Сколько было взято мною угля в последнюю погрузку — не помню, но после нее должно было быть 140 - 145 тонн, до какого количества я всегда грузился для переходов.
В заключение не могу не упомянуть об хирургических инструментах, отпущенных на миноносец; когда мне пришлось отрезать оторванный палец, то фельдшер явился для этой цели на мостик с грязным перочинным ножом и на мой вопрос, почему он не принес набора, ответил, что хирургические инструменты никуда не годятся, я не поверил и приказал принести. Увы, он был прав! Сколько мы не пилили палец бистуреем ничего не вышло и пришлось таки его отрезать ножницами...
Капитан 2 ранга Андржеевский.
Эскадренный миноносец «Громкий».
89.
Показание Лейтенанта Паскина 2.
3 декабря я прибыл в Судскую бухту, где стояли «Олег», «Изумруд» и «Днепр».

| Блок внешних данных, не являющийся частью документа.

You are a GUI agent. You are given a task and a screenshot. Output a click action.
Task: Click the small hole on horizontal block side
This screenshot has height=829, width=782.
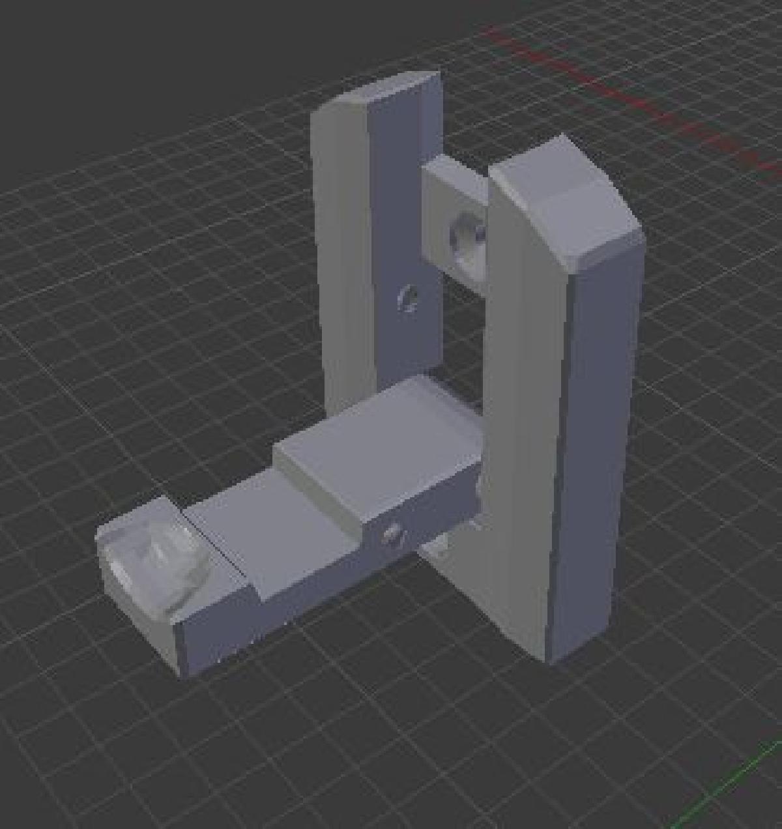pos(392,536)
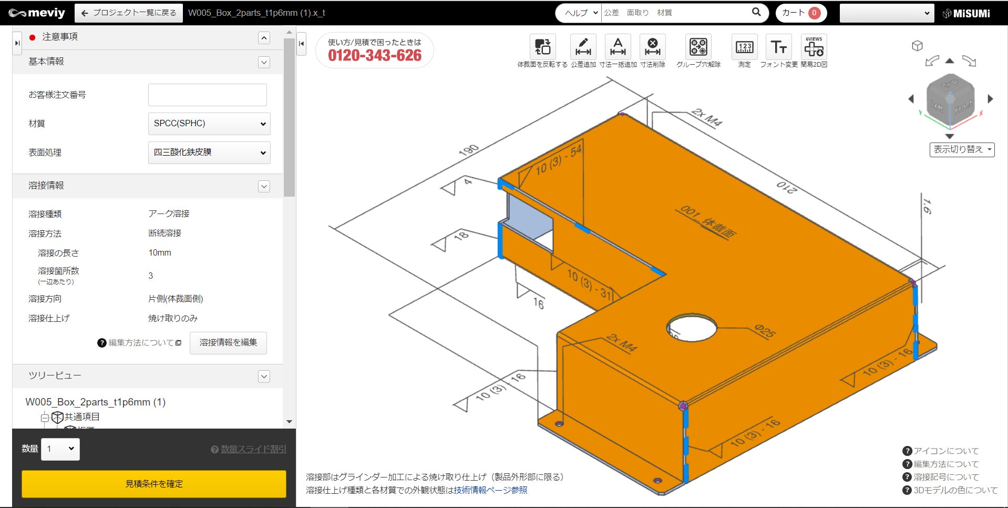Collapse the 基本情報 section
This screenshot has height=508, width=1008.
(x=264, y=63)
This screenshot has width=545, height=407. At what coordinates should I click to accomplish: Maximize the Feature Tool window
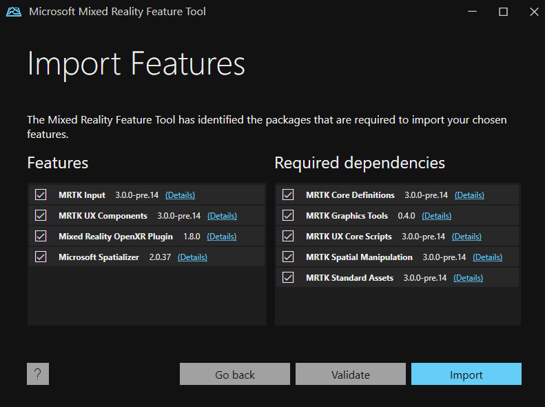click(x=503, y=12)
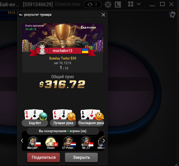Click the table grid layout icon
179x166 pixels.
131,4
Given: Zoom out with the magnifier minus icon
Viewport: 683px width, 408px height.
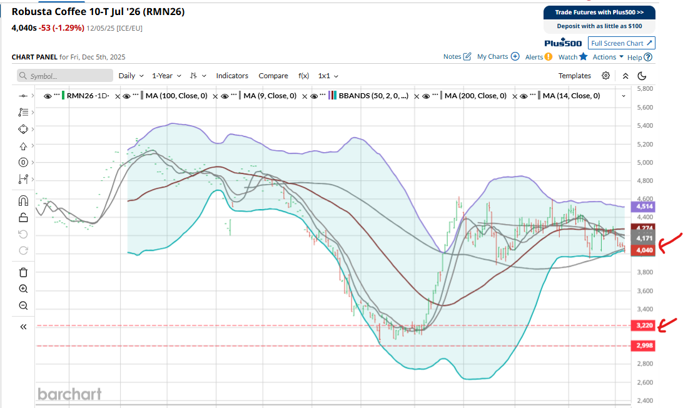Looking at the screenshot, I should click(23, 306).
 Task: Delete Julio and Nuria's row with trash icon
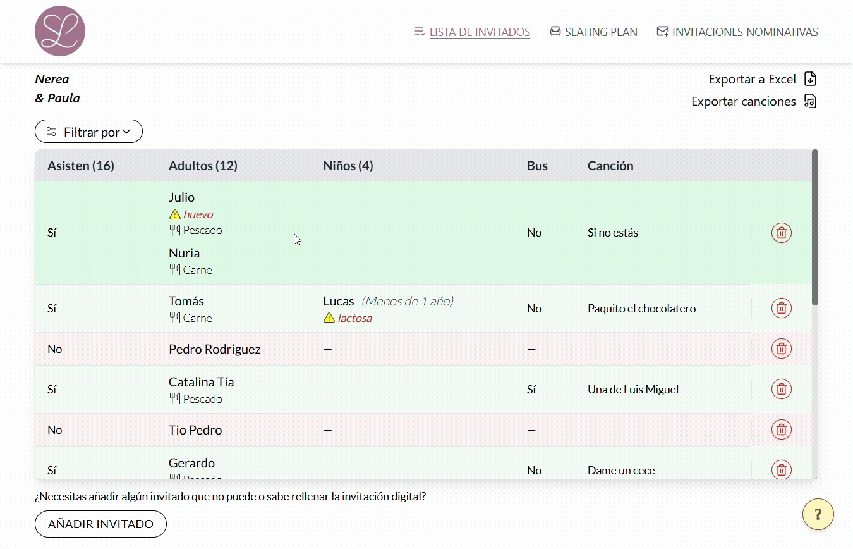tap(781, 233)
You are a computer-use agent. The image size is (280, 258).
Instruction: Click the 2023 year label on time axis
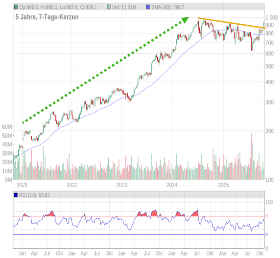coord(122,185)
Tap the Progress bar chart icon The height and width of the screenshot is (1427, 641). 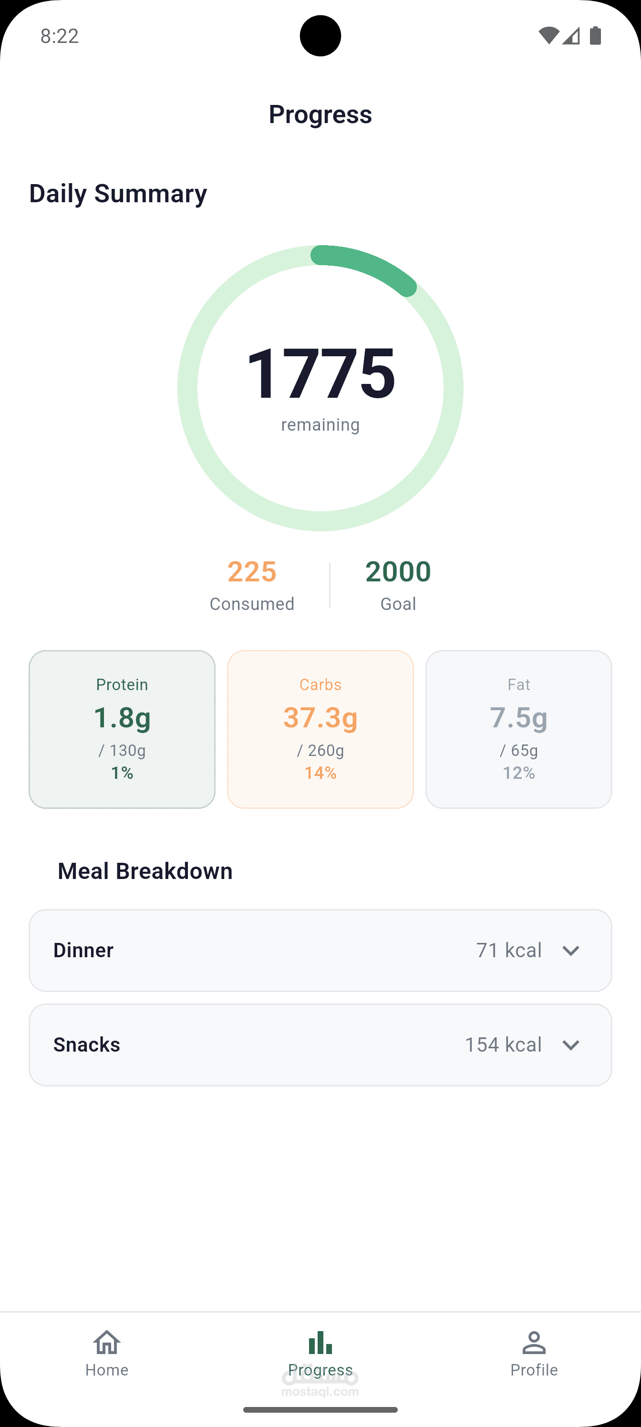coord(320,1343)
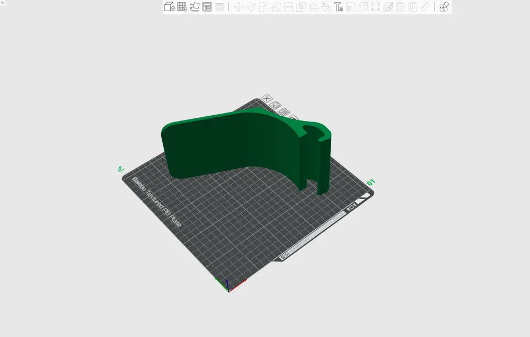Click the Add object cube icon
Screen dimensions: 530x337
[170, 7]
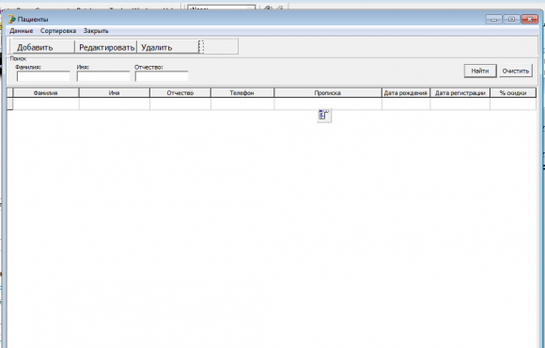Focus the Фамилия search input field

[43, 76]
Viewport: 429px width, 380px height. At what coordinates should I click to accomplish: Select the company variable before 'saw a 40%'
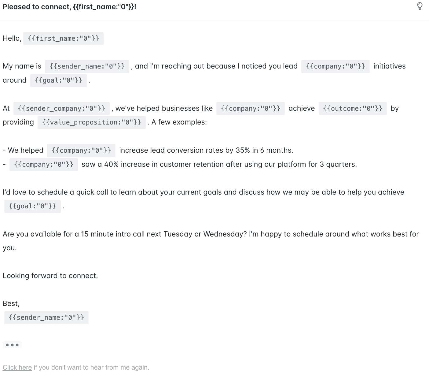click(44, 165)
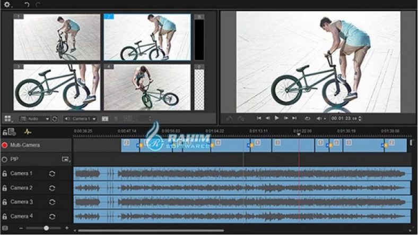Screen dimensions: 418x235
Task: Select the PIP track radio button
Action: coord(5,159)
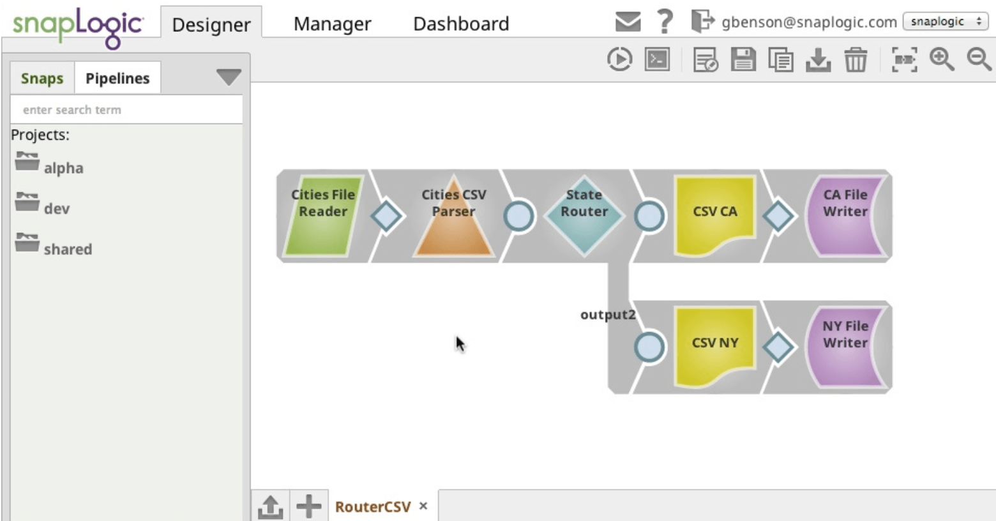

Первые дни по прибытии находился на «Днепре» в качестве пассажира, затем был назначен вахтенным начальником, но в судовые расписания не вошел.
В средних числах декабря отряд весь собрался в Суде; пришли из Алжира — «Рион» и «Резвый», из Пирея — «Громкий» и «Грозный». Около 17 декабря я был переведен на «Рион» вахтенным начальником и вошел в судовые расписания. По боевой тревоге мне было предписано командование 4-мя 47 мм. одноствольными пушками на спардеке. В продолжение стоянки отряда в Судской бухте, а также на походе отряда капитана 1 ранга Добротворского через Джибути и Даресалам на крейсере «Рион» чаще всего производились артиллерийские учения; по сигналу с «Олега», весьма часто, производились те или другие учения всем отрядом, а также эволюции. Не доходя Джибути «Рион», был послан в Баб-эль-Мандебский пролив и Аденский Залив с поручением «Ловить контрабанду» на германском пароходе «Замбия» и других, о которых имеются сведения. Затем с «Олега» было передано: «Везут еще амуницию в 4-м трюме на английском пароходе «Суази», но конфискация составит много хлопот, так как контрабанда составляет только лишь часть общего груза. Если потопите «Замбию», то экипаж с нее высадите в Периме или Адене, после чего вернетесь в Джибути доложить о совершивнемся факте. По сигналу пришлю, «Днепр», «Изумруд» или миноносцы. С Богом. До свидания».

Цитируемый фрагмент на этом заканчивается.